What to work on: From the nonprofit operation article below, retype the passage word for word, starting at the words "ARTICLE XII NONPROFIT" and stopping after "by its patrons.".

Selected extract:
— start —

ARTICLE XII NONPROFIT OPERATION

Section 1. Interest or Dividends on Capital Prohibited. The Cooperative shall at all times be operated on a Cooperative nonprofit basis for the mutual benefit of its patrons. No interest or dividends shall be paid or payable by the Cooperative on any capital furnished by its patrons.

Section 2. Patronage Capital In Connection With Furnishing Electric Power and Energy.

(a) In the furnishing of electric power and energy the Cooperative’s operations shall be so conducted that all patrons will through their patronage furnish capital for the Cooperative. In order to induce patronage and to assure that the Cooperative will operate on a nonprofit basis the Cooperative is obligated to account on a patronage basis to all its patrons for all amounts received and receivable from the furnishing of electric power and energy in excess of operating costs and expenses properly chargeable against the furnishing of electric power and energy. All such amounts in excess of operating costs and expenses and reasonable reserves for depreciation, doubtful accounts, operating reserves, and capital investments at the moment of receipt by the Cooperative are received with the understanding that they are furnished by the patrons as capital. The Cooperative is obligated to allocate by credits to a capital account for each patron all such amounts in excess of operating costs and expenses. The books and records of the Cooperative shall be set up and kept in such a manner that at the end of each fiscal year the amount of capital, if any, so furnished by each patron is clearly reflected and credited in an appropriate record to the capital account of each patron, and the Cooperative shall within a reasonable time after the close of the fiscal year notify each patron of the amount of capital so credited to the patron’s account; provided, however, that individual notices of such amounts furnished by each patron shall not be required if the Cooperative notifies all patrons of the aggregate amount of such excess and provides a clear explanation of how each patron may compute and determine the specific amount of capital so credited to that patron. All such amounts credited to the capital account of any patron shall have the same status as though they had been paid to the patron in cash in pursuance of a legal obligation to do so and the patron had then furnished the Cooperative corresponding amounts of capital.

(b) All other amounts received by the Cooperative from its operations in excess of costs and expenses shall, insofar as permitted by law, be (a) used to offset any losses incurred during the current or any prior fiscal year and (b) to the extent not needed for that purpose, allocated to its patrons on a patronage basis and any amount so allocated shall be included as part of the capital credited to the accounts of patrons, as herein provided.

— end —

Extracted data:
— start —

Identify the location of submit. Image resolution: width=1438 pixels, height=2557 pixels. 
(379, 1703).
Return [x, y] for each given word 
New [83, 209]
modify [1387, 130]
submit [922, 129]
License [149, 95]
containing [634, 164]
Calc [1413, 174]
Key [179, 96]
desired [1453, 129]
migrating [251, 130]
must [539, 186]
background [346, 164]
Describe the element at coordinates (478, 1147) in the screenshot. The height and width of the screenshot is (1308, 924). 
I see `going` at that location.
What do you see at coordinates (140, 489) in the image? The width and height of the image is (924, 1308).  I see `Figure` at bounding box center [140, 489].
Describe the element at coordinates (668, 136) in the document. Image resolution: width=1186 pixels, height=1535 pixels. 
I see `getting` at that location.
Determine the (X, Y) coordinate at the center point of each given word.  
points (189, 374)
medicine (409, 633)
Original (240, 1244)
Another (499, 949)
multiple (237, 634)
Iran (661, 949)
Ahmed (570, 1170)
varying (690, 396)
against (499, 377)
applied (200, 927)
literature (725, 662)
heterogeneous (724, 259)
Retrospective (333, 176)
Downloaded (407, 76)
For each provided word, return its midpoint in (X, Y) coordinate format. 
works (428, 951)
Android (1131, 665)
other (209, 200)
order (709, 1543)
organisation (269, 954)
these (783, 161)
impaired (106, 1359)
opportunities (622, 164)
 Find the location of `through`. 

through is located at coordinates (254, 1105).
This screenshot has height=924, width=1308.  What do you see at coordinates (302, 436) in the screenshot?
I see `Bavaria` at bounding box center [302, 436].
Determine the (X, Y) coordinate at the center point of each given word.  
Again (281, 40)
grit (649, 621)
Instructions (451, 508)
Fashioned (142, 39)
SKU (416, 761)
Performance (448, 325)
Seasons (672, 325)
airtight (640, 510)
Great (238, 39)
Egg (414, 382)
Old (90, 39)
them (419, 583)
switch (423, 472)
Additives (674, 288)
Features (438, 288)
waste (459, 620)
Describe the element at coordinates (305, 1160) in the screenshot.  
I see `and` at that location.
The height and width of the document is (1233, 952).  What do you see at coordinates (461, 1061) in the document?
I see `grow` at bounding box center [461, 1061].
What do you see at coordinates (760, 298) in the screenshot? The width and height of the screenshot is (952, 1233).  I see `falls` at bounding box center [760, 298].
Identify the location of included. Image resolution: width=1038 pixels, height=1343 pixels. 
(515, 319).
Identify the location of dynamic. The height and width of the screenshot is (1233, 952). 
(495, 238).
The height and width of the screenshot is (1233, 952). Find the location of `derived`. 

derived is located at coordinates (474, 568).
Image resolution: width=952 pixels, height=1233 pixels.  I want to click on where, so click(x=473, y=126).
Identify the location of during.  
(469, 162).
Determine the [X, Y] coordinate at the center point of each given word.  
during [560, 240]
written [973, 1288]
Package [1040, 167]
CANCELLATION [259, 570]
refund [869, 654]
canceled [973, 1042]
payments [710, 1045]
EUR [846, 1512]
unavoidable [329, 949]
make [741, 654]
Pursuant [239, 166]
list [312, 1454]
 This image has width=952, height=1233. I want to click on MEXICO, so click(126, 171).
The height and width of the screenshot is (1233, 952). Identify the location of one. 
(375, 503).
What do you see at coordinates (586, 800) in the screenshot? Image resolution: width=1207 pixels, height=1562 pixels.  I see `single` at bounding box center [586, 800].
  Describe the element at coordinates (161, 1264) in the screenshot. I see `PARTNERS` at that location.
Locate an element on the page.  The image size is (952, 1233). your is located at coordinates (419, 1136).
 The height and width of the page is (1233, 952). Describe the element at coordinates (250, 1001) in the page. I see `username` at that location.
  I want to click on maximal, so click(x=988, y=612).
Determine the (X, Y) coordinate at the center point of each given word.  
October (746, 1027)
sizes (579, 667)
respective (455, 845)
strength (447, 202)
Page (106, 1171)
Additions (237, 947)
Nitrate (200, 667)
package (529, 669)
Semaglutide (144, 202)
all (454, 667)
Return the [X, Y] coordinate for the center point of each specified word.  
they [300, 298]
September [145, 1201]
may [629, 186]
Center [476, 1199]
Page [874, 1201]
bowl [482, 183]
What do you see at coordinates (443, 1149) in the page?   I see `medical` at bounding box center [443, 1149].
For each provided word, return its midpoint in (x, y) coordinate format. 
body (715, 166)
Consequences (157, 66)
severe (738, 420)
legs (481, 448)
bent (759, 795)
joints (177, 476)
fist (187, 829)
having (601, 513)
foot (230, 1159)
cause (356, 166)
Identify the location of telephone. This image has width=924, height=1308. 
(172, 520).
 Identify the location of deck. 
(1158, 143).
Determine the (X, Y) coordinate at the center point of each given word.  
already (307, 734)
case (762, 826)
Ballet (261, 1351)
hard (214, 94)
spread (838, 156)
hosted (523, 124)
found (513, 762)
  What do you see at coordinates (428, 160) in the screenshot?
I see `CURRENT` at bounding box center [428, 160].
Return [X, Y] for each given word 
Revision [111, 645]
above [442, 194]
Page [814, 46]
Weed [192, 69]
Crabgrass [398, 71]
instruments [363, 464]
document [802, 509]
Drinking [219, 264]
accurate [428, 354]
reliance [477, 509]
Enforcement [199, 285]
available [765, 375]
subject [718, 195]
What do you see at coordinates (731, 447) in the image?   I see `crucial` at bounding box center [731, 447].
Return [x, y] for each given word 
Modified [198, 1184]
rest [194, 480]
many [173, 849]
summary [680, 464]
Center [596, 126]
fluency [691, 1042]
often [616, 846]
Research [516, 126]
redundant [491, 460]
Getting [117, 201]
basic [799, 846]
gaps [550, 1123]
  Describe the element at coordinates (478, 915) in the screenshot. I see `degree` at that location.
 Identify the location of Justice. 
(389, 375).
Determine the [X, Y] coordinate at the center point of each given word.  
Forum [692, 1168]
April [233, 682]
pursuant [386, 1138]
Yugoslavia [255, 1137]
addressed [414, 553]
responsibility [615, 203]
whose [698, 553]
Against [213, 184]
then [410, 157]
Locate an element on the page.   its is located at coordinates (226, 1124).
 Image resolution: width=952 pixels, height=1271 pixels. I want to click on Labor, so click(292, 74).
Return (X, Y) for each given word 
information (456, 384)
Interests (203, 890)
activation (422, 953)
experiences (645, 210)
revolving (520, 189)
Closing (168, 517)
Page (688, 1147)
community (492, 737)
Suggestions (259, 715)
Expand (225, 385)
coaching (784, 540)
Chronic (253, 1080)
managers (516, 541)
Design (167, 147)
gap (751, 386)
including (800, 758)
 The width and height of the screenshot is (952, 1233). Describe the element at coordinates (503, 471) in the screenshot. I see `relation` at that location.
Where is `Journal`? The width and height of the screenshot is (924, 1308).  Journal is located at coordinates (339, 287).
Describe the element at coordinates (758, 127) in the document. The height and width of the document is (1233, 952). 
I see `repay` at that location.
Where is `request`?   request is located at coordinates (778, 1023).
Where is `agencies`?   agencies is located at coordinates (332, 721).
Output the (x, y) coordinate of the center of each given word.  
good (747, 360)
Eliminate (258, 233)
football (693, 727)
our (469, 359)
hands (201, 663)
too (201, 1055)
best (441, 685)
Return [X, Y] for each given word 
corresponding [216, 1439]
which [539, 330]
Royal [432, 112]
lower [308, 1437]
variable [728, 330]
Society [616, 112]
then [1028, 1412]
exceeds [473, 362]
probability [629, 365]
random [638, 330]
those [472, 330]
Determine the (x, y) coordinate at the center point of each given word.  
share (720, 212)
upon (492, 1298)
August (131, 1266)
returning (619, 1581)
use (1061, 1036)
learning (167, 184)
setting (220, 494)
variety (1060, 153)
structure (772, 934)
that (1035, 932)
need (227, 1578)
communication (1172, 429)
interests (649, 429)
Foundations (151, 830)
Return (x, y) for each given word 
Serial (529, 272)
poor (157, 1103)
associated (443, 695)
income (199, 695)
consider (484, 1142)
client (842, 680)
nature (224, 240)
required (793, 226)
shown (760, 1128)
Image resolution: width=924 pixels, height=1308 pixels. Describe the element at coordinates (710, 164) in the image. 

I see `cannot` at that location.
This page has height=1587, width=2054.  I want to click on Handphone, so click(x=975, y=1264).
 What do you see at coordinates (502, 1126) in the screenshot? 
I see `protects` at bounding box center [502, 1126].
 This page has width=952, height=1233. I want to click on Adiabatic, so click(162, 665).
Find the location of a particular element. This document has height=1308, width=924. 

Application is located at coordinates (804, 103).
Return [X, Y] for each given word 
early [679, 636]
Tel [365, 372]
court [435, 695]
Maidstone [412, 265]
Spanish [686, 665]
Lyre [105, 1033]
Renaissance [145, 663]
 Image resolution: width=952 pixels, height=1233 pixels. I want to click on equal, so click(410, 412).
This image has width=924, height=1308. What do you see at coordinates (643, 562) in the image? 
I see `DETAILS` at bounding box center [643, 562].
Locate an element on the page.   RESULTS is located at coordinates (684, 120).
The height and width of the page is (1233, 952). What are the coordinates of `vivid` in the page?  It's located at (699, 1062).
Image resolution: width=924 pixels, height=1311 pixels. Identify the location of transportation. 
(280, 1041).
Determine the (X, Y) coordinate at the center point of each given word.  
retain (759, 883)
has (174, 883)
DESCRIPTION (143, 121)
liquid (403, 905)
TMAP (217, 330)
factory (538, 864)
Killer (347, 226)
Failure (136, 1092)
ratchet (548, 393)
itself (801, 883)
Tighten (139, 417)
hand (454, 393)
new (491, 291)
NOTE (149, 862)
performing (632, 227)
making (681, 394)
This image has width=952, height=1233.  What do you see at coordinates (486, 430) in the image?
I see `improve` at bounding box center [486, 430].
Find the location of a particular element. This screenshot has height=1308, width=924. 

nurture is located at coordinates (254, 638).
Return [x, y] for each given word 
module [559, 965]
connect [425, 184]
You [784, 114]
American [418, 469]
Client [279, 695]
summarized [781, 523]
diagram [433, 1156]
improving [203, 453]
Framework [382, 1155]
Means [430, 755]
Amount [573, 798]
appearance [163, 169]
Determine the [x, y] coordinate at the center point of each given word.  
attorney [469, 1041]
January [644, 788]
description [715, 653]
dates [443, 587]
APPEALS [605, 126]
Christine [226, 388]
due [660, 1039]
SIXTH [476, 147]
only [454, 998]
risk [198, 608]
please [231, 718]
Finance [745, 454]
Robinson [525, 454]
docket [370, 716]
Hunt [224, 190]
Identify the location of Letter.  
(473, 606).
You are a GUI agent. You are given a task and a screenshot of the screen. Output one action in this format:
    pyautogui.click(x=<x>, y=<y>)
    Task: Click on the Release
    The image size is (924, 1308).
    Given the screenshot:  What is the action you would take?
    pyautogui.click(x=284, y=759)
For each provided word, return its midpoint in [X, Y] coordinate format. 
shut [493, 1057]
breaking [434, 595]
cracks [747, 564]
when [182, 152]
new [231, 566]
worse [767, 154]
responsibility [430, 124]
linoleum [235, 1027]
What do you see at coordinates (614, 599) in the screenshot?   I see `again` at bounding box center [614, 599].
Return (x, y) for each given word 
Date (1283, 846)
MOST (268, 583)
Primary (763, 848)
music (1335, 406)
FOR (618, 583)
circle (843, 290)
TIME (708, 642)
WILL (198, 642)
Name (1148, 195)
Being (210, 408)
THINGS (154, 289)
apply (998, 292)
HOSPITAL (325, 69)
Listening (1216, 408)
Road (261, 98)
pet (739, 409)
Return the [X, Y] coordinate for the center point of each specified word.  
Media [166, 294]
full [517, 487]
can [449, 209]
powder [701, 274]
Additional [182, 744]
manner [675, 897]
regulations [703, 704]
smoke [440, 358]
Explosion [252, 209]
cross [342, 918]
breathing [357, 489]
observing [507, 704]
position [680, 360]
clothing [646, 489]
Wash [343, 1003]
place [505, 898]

— end —

Written response:
ARTICLE XII NONPROFIT OPERATION

Section 1. Interest or Dividends on Capital Prohibited. The Cooperative shall at all times be operated on a Cooperative nonprofit basis for the mutual benefit of its patrons. No interest or dividends shall be paid or payable by the Cooperative on any capital furnished by its patrons.